**TEXTE FOURNI**

^^^^^^^^

Ces violences contre des communautés non sunnites ont suscité de sérieux doutes sur la capacité du gouvernement d’al-Charaa à asseoir son pouvoir et à assurer la sécurité des diverses populations. L’armée syrienne est bien trop faible. Elle n’est en tout cas pas de taille à affronter les forces kurdes. Les FDS comptent environ 50 000 à 60 000 hommes et femmes motivés, entraînés et partiellement équipés par le Pentagone. Amberin Zaman, journaliste à Al-Monitor analyse ainsi la situation : ils « restent prêts au combat après cinq ans de guerre contre Daech et se préparent à d’éventuelles attaques de la Turquie et du nouveau gouvernement syrien. En revanche, les piètres performances des Syriens à Soueïda[13] ont révélé la faiblesse et le manque de discipline des forces syriennes. Charaa s’est toujours montré réticent à s’attaquer aux Kurdes et résiste depuis longtemps aux pressions turques en ce sens. Une guerre avec les Kurdes l’affaiblirait encore davantage à un moment où l’économie est en ruine, où les promesses de milliards de dollars du Golfe restent lettre morte et où les salaires du secteur public ne sont toujours pas payés »[14].

Visées militaires

Le 5 avril dernier, Israël a bombardé des bases où la Turquie prévoyait de déployer des forces aériennes à l’instar de celles qu’elle possède en Libye révélant au grand jour l’étendue des ambitions militaires d’Ankara. Trois sites avaient été envisagés : la base T-4 et Palmyre, dans la province syrienne de Homs, ainsi que le principal aéroport de la province de Hama. Les frappes sur la base T-4, qui « ont détruit la piste, la tour de contrôle, les hangars et les avions immobilisés au sol »[15] ont mis fin, provisoirement, à ces projets turcs.

^^^^^^^^

Entrées de données recueillies:
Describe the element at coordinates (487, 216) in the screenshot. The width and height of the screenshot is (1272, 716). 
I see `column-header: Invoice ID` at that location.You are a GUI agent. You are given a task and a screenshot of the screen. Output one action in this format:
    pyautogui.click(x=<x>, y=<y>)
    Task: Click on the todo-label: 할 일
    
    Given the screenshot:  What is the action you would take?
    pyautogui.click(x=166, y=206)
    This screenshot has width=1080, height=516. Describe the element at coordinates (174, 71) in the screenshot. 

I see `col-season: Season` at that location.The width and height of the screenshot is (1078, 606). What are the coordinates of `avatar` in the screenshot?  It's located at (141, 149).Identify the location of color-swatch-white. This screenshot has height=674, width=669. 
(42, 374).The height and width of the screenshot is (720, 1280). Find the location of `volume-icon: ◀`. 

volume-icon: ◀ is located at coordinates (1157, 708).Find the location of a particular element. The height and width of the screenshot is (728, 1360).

^^^^^^^^

**QUESTIONS**
A. Traduisez en anglais cette phrase du texte fourni : « Charaa s’est toujours montré réticent à s’attaquer aux Kurdes et résiste depuis longtemps aux pressions turques en ce sens. »
B. Répondez d’après le texte fourni :
(i) Combien d’hommes et de femmes comptent les FDS ?
(ii) À quelle date Israël a-t-il bombardé les bases prévues par la Turquie ?
(iii) Dans quelle province syrienne se trouvent la base T-4 et Palmyre ?
C. Donnez la suite du texte sur la Syrie, en reprenant après sa dernière phrase.

**RÉPONSES PAR NUMÉRO**
A. Charaa has always been reluctant to attack the Kurds and has long resisted Turkish pressure to do so.

B.
(i) Environ 50 000 à 60 000.
(ii) Le 5 avril.
(iii) Dans la province de Homs.

C.
Peu après les bombardements, le ministère turc des Affaires étrangères a qualifié Israël de « la plus grande menace pour la sécurité régionale ». Des propos nuancés dès le lendemain par le ministre des Affaires étrangères Hakan Fidan qui a déclaré à Reuters que la Turquie ne souhaitait pas de confrontation avec Israël en Syrie [16]. De son côté, Gideon Saar, le ministre des Affaires étrangères israélien, a accusé Ankara de chercher à établir un « protectorat turc »[17].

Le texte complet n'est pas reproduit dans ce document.